Records shown:
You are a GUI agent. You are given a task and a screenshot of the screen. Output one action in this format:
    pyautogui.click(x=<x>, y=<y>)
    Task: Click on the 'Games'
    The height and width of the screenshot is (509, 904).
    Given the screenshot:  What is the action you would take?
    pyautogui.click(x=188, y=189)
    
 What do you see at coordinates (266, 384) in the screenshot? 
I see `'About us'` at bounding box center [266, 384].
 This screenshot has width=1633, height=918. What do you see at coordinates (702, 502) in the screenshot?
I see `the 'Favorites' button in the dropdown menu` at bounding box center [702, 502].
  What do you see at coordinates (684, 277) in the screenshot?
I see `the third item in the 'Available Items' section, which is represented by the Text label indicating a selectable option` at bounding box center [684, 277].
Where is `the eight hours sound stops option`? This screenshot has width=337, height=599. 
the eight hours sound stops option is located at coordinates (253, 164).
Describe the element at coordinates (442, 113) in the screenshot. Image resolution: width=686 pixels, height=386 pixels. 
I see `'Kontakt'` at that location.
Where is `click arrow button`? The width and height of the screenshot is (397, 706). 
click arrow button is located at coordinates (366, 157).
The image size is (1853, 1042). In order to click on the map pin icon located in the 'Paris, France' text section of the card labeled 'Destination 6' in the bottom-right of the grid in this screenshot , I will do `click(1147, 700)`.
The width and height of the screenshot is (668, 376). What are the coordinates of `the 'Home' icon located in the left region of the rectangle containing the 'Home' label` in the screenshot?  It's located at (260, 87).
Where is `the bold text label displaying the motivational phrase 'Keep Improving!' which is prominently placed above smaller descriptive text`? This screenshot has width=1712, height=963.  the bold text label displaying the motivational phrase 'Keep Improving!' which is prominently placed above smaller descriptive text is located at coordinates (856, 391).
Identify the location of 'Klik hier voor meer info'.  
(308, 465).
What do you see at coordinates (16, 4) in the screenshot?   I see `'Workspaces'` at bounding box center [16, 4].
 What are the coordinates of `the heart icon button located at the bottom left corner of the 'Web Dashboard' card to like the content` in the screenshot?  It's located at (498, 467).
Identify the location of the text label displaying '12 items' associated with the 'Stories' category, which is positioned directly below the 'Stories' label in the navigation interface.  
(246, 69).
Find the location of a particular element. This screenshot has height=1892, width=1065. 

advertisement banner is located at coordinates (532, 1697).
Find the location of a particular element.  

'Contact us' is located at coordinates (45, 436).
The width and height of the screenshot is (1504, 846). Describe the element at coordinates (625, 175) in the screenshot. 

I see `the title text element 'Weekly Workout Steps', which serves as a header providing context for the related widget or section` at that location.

Exercise goal: Select every line of the rows above that contains the string "Where". Case counts.

Result for this task:
Where is `the eight hours sound stops option`? This screenshot has width=337, height=599. 
Where is `click arrow button`? The width and height of the screenshot is (397, 706). 
Where is `the bold text label displaying the motivational phrase 'Keep Improving!' which is prominently placed above smaller descriptive text`? This screenshot has width=1712, height=963.  the bold text label displaying the motivational phrase 'Keep Improving!' which is prominently placed above smaller descriptive text is located at coordinates (856, 391).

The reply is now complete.